THE EXERCISE: Convert the records starting at the line that contains "Click the main.tf file entry" and ending at the line that contains "Action: pyautogui.click(x=41, y=136)" into a numbered list, with blank lines omitted.

RECORDS SHOWN:
==========
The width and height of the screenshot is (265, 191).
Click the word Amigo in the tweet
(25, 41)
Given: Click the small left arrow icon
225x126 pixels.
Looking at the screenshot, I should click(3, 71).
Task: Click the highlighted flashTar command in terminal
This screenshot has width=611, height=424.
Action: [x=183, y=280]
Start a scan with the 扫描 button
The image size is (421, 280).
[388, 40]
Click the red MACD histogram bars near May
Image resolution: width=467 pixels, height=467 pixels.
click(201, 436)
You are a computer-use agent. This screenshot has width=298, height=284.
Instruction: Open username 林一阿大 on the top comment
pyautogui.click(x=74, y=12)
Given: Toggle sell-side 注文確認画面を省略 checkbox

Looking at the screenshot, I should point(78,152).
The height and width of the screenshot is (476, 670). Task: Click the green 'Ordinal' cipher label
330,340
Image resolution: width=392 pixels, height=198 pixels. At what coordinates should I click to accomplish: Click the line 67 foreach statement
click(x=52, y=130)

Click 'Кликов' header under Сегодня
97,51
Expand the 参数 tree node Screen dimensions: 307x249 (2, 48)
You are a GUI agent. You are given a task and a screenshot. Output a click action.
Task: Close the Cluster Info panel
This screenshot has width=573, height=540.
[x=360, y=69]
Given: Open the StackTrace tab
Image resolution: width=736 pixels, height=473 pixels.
==========
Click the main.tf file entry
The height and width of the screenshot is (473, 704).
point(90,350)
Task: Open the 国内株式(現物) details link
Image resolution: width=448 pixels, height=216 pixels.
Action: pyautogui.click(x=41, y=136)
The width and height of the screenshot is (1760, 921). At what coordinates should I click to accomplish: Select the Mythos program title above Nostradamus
==========
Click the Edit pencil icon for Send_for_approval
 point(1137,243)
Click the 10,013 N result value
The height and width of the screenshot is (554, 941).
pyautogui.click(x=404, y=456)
==========
EXERCISE ANSWER:
1. Click the main.tf file entry
2. The height and width of the screenshot is (473, 704).
3. point(90,350)
4. Task: Open the 国内株式(現物) details link
5. Image resolution: width=448 pixels, height=216 pixels.
6. Action: pyautogui.click(x=41, y=136)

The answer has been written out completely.